Douglas estaba entusiasmado por conocer y participar en una fiesta tan tradicional, esperaba en el patio principal sentado en las escaleras con cámara colgada al cuello, haría fotos de todos para el recuerdo. Su atuendo fue menos atractivo que el de ellas; un pantalón vaquero largo un polo blanco Nike y sus botas de senderismo que lo acompañaba en todos sus viajes.

Vio a Ricardo en su coche, dejando la hacienda, según había dicho en la mesa del desayuno. Había conseguido que un garaje local le cambiase la rueda de repuesto pinchada por una nueva y un cambio de aceite que necesitaba, como mucho estaría de vuelta en hora y media.

Poco a poco todos iban saliendo, Felipe junto con Lourdes y sus padres se unieron a una de las carretas. Amelia y Milagros aún seguían en la casa.

–Yo iré en la próxima carreta –le había dicho a Milagros, mientras se cercioraba de que todo se quedaba cerrado.

–Vale, le había contestado Amelia, –ya se lo digo al grupo.

Amelia subió una vez más a su dormitorio para coger sus gafas de sol, llevaba una camisa azul marino ceñida, una falda amplia por encima de las rodillas, cinturón ancho marrón atado a la cintura, a juego con las botas y un gorro.

Casi en la puerta se acordó de los vinos, dejo su móvil y las llaves sobre la mesa de la entrada para dirigirse hacia la bodega, quería llevar unas botellas para ellos.
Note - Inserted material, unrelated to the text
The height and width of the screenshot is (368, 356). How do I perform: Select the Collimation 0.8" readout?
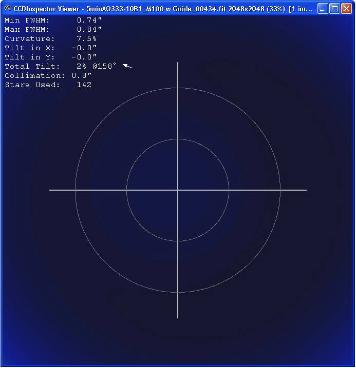click(48, 76)
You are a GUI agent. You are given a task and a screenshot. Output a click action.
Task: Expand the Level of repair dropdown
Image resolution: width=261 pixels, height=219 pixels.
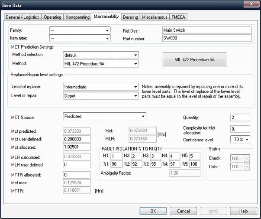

Con las prisas se olvidó enganchar la puerta al gancho de hierro, era una señal para cualquiera que pasara por delante, dando a entender que había alguien ahí abajo.

Milagros que pasaba por allí se dio cuenta, sacó su llavero y cerrando tras ella hecho la llave, pensando que con las prisas no la habían cerrado. Amelia no escuchó nada, seguía enfrascada metiendo en una la caja las cinco botellas de vino que ella mismo eligió la noche anterior. A su paso fue apagando luces hasta quedar a escasos metros de la entrada, sin percatarse de que la puerta estaba cerrada, y mucho menos con la llave echada.

Puso la caja sobre la mesa, para coger la botella de brandy. Con paso firme subió los diez escalones, agarró el picaporte y notó que estaba bloqueado. No giraba. Esto es una broma, se dijo.

–Muy bueno, ahora abrir ¿vale? –No repuesta. Ni risas. Ni ruidos. –¡Milagros! ¡Me has dejado encerrada!, –dijo en voz alta. Esperó unos segundos, estaba segura de que en cualquier momento la puerta se abriría y aparecería ella riendo. Esperó de pie frente a la puerta, sin recibir respuesta alguna.

¿Se habían ido sin ella? Y ¿la segunda carreta? Tan llena no iría, pensó. Amelia empezó a tener la terrible certeza de que todos habían salido hacia la romería y ella había quedado atrás y bajo llave en la bodega.

Golpeó varias veces en la puerta, gritando ¡Paula! ¡Mila! ¡Milagros! Se estaba quedando sin nombres por gritar. El calor empezó hacer mella allí dentro. Lo bueno de aquella puerta es que se podía cerrar y abrir por varios lados, solo tenía que encontrar la maldita llave, siempre había una copia colgada en un… debería estar ahí, dijo en voz alta, mirando hacia el clavo. ¿Y ahora qué hago? ¿Y si no la echaban de menos hasta bien entrada la tarde? Con tanta gente congregada en un mismo lugar, sería fácil imaginarlo.

Lo único que pudo hacer fue esperar, se sentó en una de las sillas. Irónico, si supiera que en la silla elegida fue donde Douglas y su hermana tuvieron sexo por primera vez.

Sentada y con la mirada fija en la puerta tamborileaba la mesa con la yema de los dedos, miró el reloj de pulsera, eran las once y media.

                                                                   ***

Ricardo maldijo al ver la mancha de aceite expandiéndose en su maletero, sacó la botella de cinco litros con rapidez, pero con tan mala suerte que el tapón cayó sobre sus zapatos, seguido de un buen chorro de aceite, manchándolo todo hasta su pantalón quedó manchado también.

Y ahora apestaba, no podría ir así a la romería, se dijo. Olía a mecánico que hubiera estado arreglando coches toda la mañana y no sentado en una silla mientras el chaval del garaje lo hacía. Tendré que pasar por la finca, ducharme y cambiarme de ropa, pensó.